Friday, August 12, 2011
Smart and Lazy...Mostly Lazy
The writer Jerry Pournelle writes that conventional wisdom among the military used to judge officers by two variables: by smart and stupid, and by active or lazy. Of course it's an oversimplification, but I have found using those variables is a good rule of thumb.
The list would be like this:
Stupid and Active
Stupid and Lazy
Smart and Active
Smart and Lazy
The active and stupid are to be eliminated. That combination is so obviously dangerous it doesn't really need to be explained. But if it does, let's just say they'll get many men killed in battle, or even in training.
Lazy and stupid are the heart of the army, the kind who work their way up from the bottom. They are most of the officer corp. They aren't dangerous, because they want to do as little as possible.
Smart and active make good staff officers, but aren't to be promoted, and they are never to be given supreme command. They're always coming up with bright ideas, but that doesn't mean they're good ones.
To my surprise, the highest command goes to the smart and lazy. They come up with good ideas, but get others to carry them out.
As best as I've been able to discover, it was Count von Bismarck who discovered these variables, when he realized the two most importance things in soldiers were their intelligence and their propensity to take action. Things got simplified over the years to "smart" or "stupid" and "active" or "lazy."
I was a bit surprised, since I'm smart and lazy. My idea of a good time is to sit in the backyard in a lawnchair as the sun goes down, smoke my pipe and watch my pug (who is very stupid and very active) run in circles. Or to spend an hour soaking in a bath. My idea of sports is fishing. Yet I'd make it to the top in the military? Hard to believe. But then, I did try to build a robot when I was 12, figuring if I succeeded it could do my housework.
I operate on the assumption the military, having been around for thousands of years, knows what it's talking about. Since human nature doesn't change, you can take those variables and apply them to other fields. What about politics? If you do, you'll encounter something pretty scary.
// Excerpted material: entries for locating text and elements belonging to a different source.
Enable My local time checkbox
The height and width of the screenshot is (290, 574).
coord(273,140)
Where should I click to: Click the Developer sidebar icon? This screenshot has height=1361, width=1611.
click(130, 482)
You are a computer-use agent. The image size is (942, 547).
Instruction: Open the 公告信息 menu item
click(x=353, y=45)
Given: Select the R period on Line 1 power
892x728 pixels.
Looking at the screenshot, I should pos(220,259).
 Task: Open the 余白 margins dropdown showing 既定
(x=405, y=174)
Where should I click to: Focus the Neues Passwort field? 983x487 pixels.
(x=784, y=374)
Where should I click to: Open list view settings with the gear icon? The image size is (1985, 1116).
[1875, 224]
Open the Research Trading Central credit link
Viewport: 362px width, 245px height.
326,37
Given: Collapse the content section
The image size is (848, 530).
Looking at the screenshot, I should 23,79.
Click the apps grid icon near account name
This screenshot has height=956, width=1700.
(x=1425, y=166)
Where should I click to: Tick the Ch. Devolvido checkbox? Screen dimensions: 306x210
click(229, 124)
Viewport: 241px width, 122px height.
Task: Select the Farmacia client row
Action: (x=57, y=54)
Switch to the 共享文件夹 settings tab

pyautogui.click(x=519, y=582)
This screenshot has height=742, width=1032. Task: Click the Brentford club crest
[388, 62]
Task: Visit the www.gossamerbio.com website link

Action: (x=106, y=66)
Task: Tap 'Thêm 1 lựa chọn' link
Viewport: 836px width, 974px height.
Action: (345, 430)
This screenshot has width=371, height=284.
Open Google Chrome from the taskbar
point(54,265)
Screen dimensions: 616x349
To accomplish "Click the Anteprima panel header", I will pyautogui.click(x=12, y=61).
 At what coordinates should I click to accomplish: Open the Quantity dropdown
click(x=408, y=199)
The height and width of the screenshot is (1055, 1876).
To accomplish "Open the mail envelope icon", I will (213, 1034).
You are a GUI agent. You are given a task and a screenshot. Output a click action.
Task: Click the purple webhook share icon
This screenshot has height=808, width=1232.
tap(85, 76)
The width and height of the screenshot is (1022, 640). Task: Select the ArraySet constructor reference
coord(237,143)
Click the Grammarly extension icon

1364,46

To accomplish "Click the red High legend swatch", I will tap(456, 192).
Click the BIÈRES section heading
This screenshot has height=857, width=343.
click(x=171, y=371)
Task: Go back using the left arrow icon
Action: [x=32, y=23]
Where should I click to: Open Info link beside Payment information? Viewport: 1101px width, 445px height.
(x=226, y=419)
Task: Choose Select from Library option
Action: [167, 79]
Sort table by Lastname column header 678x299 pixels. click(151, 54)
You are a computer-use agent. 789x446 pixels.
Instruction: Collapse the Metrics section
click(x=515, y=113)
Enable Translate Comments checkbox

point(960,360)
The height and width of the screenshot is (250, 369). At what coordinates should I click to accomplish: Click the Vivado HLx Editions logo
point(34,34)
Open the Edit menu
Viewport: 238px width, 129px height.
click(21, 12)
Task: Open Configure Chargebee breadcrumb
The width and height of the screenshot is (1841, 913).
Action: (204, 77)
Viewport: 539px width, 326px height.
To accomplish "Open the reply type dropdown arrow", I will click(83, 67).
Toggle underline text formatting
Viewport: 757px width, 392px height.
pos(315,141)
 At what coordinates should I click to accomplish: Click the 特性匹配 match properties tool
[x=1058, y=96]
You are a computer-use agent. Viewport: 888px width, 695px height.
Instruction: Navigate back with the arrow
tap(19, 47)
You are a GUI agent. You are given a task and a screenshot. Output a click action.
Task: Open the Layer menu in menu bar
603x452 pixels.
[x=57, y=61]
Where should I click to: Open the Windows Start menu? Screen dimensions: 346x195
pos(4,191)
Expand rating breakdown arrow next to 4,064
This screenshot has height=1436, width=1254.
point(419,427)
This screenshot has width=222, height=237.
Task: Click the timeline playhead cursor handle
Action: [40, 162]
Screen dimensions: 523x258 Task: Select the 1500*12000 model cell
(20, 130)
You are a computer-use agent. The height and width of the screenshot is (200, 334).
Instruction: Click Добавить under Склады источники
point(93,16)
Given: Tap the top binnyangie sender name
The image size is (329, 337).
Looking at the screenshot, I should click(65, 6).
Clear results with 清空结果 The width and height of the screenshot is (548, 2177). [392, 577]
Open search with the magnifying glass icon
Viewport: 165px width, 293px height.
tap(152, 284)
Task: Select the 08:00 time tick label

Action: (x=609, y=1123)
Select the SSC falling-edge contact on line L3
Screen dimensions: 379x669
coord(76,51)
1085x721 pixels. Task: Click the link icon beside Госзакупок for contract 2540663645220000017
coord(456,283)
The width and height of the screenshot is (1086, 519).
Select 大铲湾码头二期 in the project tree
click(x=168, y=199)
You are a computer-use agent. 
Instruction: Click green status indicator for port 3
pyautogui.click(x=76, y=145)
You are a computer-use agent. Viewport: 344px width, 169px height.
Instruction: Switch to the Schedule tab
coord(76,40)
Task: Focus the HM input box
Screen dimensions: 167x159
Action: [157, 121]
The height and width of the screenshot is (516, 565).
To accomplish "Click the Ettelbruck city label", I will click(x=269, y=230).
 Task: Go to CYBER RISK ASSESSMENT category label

George Bush was stupid and active. And as the years of his Presidency went by, he got dumb and dumber. Is this what political power does to people? Make them stupid, make them think they can get away with things no one in his right mind would think he could get away with? Make them lose their conscience? I am reminded of the saying, "Power corrupts, and absolute power corrupts absolutely."
I think a better saying is, "Power intoxicates, and immunity corrupts." Bill Clinton became stupid and active, and almost got booted out of the Presidency.
As for Barry Soetero, he is also stupid and active. As hard as it is too believe, he's worse than Bush.
Such stupidity and activity has lead to the U.S. being involved in six wars, and the severe damaging of the economy.
Apparently almost all politicians are stupid and active. That's why they cause so many problems. An example of a man who is smart and lazy (lazy as a politician) is Ron Paul, who is an exemplar of what every politician should be.
Hitler, for example, was a consummate politician, one who was described as half-genius, half-insane. Half-genius and half-insane makes him stupid and active, so it's not surprising when he was in the military his commanding writers wrote of him that they could not detect in him any qualities for being an officer. Although people think he never made it beyond corporal, he really never made it beyond private, first class.
I once wrote an article a few years ago about what I would do if I was the King of America. I'd gamble, chase women, drink wine, grow roses, and do several other things, almost none of them political. I'd get rid of most laws and let the free market take care of itself. In other words, I'd actualize my smart and lazy self even more than it already is. And I'd make a good king.
The problem with politics is that it always attracts the active, whether they're smart or stupid. The public is the one that pays for their activity. If we have to have politicians, we need lazy ones. The best, of course, would be lazy and smart.
Don't look at me, though. I'm not interested. I am, of course, much too smart – or is it lazy? – to fall for the con job known as politics.